Now that 2020 is finally, really getting started (I was working last Thursday and Friday, but it sure was quiet), it’s time to take a look at what the new year will hold.
What’s on my mind for 2020? Well... everything! Between desktop virtualization, enterprise mobility, and all the other parts of EUC we cover, there are dozens of threads that I’ll be following.
It would be easy to list out a few EUC topics and call them my 2020 predictions, and if I wrote “I think we’re going to hear a lot more about these this year,” then I’d have a sure chance of getting my ‘predictions’ right. In fact, this is pretty much what I did for my 2019 EUC predictions!
When I look at 2020, of course we’re going to be talking a lot about conditional access and zero trust. More companies will offer device choice and support Macs. Companies will federate more apps and turn on multi-factor authentication. We’ll hear about workspaces, employee experience, workflow apps, and digital assistants. I guarantee it!
But for the rest of my 2020 look ahead article, I want to point out a couple of areas that are reaching specific inflection points this year.
Windows Virtual Desktop
What’s new this year? We’ve been talking about the early developments (RDmi) for a few years, and Windows Virtual Desktop became GA late last year.
The difference is that 2020 will be the first full year of availability. People have had time to preview, plan, and budget for WVD projects, and Microsoft is excited about all the Azure compute hours that they will be able to sell in support of WVD workloads. By the time we get to the end of the year, we’ll be able to see how much adoption it gets.
Windows 10 modern management
Again, we’ve been talking about modern management for a few years now. What’s new?
This time, it’s the impending Windows 7 end of life, coming up on the date we all have seared in our brains, January 14, 2020. A lot of people believe that once companies are past their Windows 7 to 10 migrations, then they’ll be able to concentrate on modern management in a meaningful way. This inflection point will likely stretch out over a few years, but it’s a definite change that’s coming in 2020.
We’ve been talking about BYOD for over a decade. Isn’t it solved, and isn’t talking about BYOD passé?

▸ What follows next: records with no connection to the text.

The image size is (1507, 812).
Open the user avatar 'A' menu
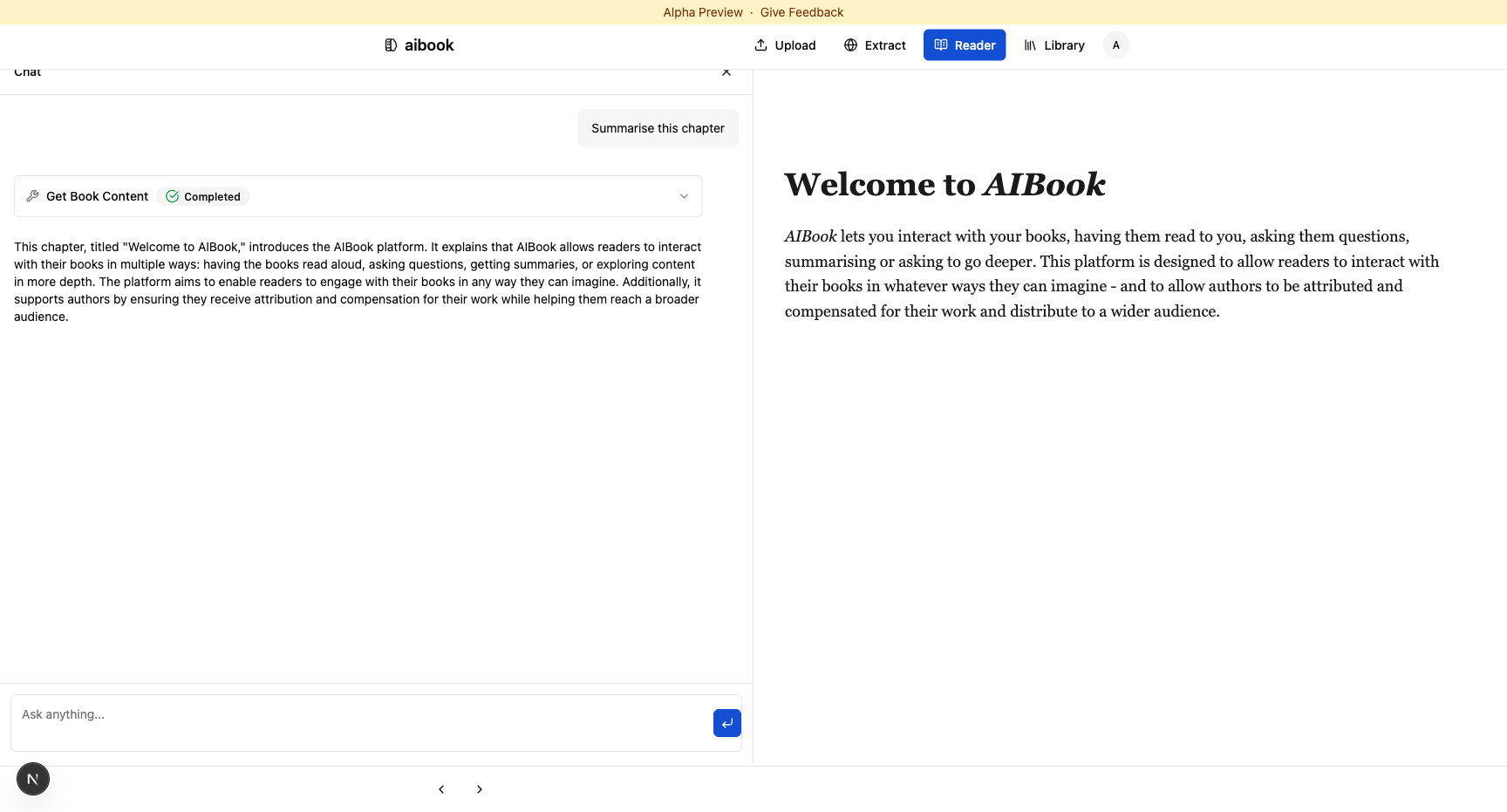[x=1115, y=45]
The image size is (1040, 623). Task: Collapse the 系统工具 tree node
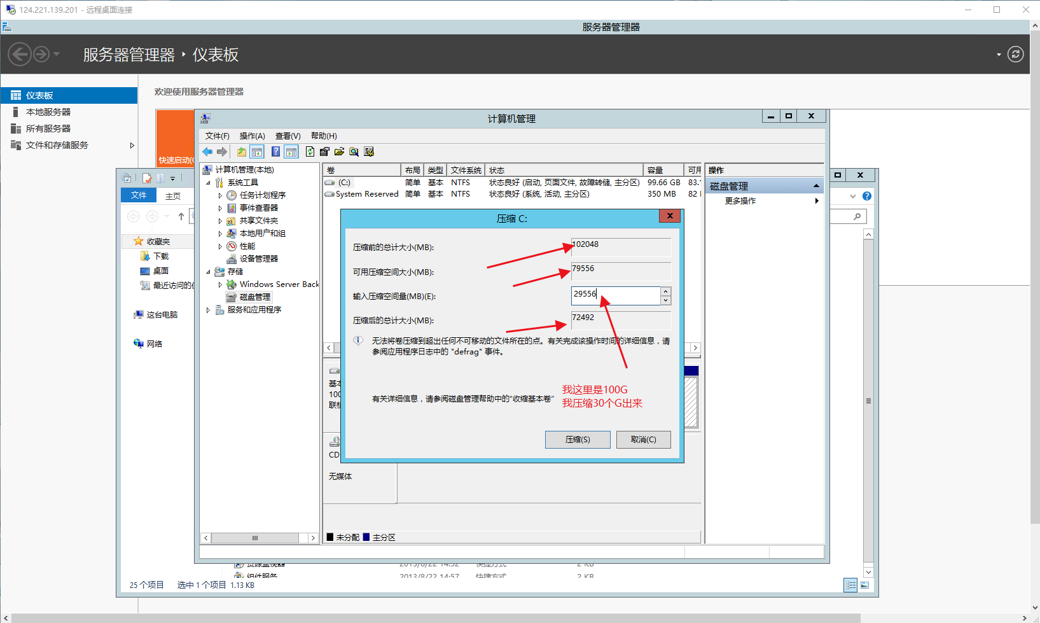208,183
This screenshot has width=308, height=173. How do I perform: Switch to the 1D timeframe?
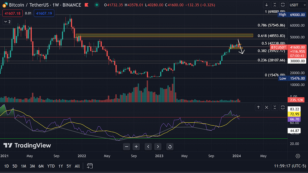6,166
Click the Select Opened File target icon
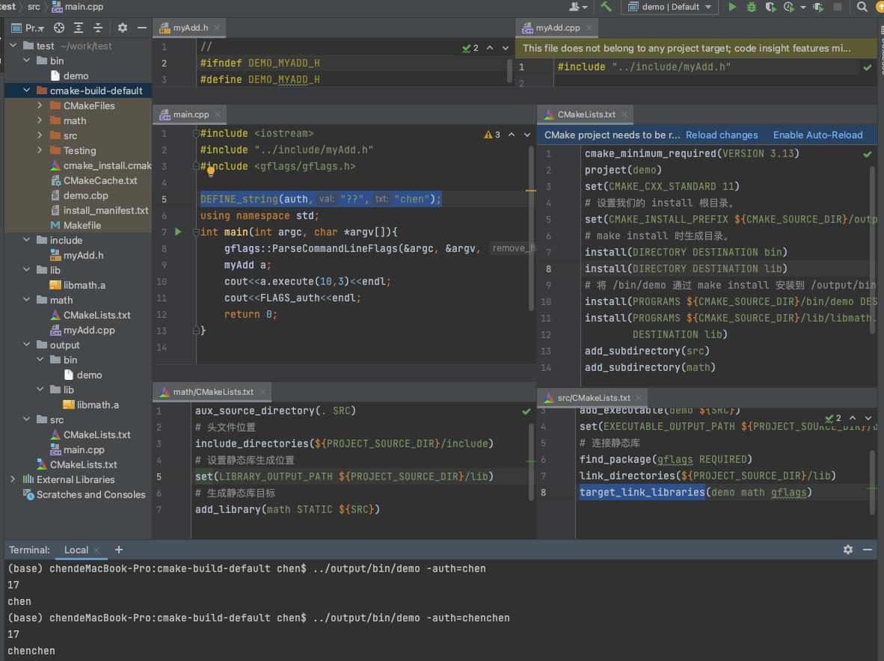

Sure, it may feel like BYOD is old news, but there are actually a couple of reasons why it will still be big in 2020.
The most specific inflection point is iOS User Enrollment, a brand-new approach for BYOD Apple devices that didn’t exist a year ago. Production deployments should be getting started in 2020, though there also are a few challenges, so we’ll also be watching to see what iOS 14 brings.
On the Android side, Android 10 began the process of deprecating the old device admin management APIs in favor of the modern Android Enterprise management APIs. Android 10 came out in 2019, which means it will be showing up in significant numbers in the enterprise in 2020. Any company that hasn’t gotten started with Android Enterprise—which includes work profiles for BYOD—will have to figure this out in 2020.
Also, remember that BYOD is a moving target because so many of the things that affect it are constantly changing. Consumer preferences, employment models, workforce demographics, laws and regulations, Apple and Google’s level of control, and privacy expectations are always in flux. So, BYOD can never be a “set it and forget it” area.